From 13:57 on November 25th, 2020 - 19:50 on November 27th, 2020 UTC, a portion of data synchronization within Atlassian systems was delayed by up to 54 hours, with a subset of real-time customer functionality being down for the first 15 hours of the timeframe. The incident was caused by an outage to AWS service that Atlassian cloud infrastructure depends on. Customers of Atlassian’s Cloud Platform observed the following impact:
Across multiple products, users experienced delays in completion of new sign-ups, user deletions, authentication and authorization policy changes, updating of search results, propagating product-emitted triggers to Forge apps, activity and in-app notifications, features behind a personalized rollout flag being served incorrectly, and inability to at-mention new users who signed up. In addition, service was downgraded for the following product capabilities:
The incident was detected within 8 minutes via our automated monitoring systems. We mitigated the impact by redirecting our internal asynchronous communication traffic from the US East region to the US West region which put our systems into a known good state. We were able to restore all product functionality for customers within 15 hours and the total time to resolution including clearing the backlog of data synchronization was about 54 hours & 19 minutes.

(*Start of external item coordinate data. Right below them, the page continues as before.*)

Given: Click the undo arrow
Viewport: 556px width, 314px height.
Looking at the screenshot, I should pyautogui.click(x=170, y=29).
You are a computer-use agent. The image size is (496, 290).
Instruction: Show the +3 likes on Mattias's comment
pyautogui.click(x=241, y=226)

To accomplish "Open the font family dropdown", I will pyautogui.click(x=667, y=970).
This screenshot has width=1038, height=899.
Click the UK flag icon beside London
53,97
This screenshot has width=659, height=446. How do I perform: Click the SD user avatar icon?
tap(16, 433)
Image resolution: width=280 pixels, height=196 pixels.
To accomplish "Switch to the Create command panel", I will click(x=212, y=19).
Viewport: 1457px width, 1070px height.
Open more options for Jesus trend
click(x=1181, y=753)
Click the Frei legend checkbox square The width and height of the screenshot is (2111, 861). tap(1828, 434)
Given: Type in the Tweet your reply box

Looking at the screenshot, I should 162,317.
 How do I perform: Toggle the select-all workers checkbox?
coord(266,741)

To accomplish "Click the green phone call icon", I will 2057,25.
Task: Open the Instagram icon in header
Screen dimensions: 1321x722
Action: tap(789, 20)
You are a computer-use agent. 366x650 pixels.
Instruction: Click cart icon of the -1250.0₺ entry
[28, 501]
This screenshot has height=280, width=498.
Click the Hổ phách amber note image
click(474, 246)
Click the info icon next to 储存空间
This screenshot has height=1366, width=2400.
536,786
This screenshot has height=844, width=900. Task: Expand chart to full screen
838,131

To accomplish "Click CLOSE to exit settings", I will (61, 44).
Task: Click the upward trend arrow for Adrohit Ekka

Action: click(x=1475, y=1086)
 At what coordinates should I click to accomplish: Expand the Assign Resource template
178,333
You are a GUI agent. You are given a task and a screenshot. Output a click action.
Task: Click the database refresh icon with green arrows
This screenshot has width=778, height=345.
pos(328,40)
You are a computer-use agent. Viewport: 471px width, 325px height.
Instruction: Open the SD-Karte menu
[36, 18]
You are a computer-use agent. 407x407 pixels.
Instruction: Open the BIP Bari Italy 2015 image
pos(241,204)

The event was triggered by a significant AWS outage (https://aws.amazon.com/fr/message/11201/) for 14 hours in the US East region. Atlassian’s Enterprise Service Bus (ESB) is the backbone for async communication between services and systems. The ESB has a hard dependency on AWS Kinesis, which was part of the AWS outage. As a result, a significant portion of the data flow within Atlassian systems was either delayed or could not succeed due to the data pipe that carries communications following a user’s activity being down. This outage impacted customers in across the globe.
Atlassian has many internal systems that perform follow-up actions after a user’s interaction with our products. Examples of such follow-up actions include propagating correct authentication and authorization policy updates, updating our search indexes, provisioning access for new users post sign-up, and automation triggering after a data update. All of these systems rely on being informed asynchronously via our Enterprise Event Bus about the prior action a user has taken, or a data change that has occurred. Our Enterprise Event Bus in turn is dependent on AWS Kinesis, a data processing platform that broadcasts messages between message producing systems and client systems interested in consuming a subset of messages each, depending on the client’s designated follow-up functionality. A total outage of AWS Kinesis in one of our major geographic regions, US East, led to a significant outage for Atlassian due to the inability to propagate any information within our systems via our Enterprise Event Bus.
During the post-incident review, we have identified enhancements in our technical architecture, and resilience measures to counter failures of our Enterprise Service Bus and AWS Kinesis. Moving forward, to minimize a hard dependency on AWS Kinesis, we will implement automated migration of customer traffic to a Kinesis instance in another geographic region during an outage, and better retention of data at key stages of data flow within our systems to improve data synchronization posterity in case of an outage.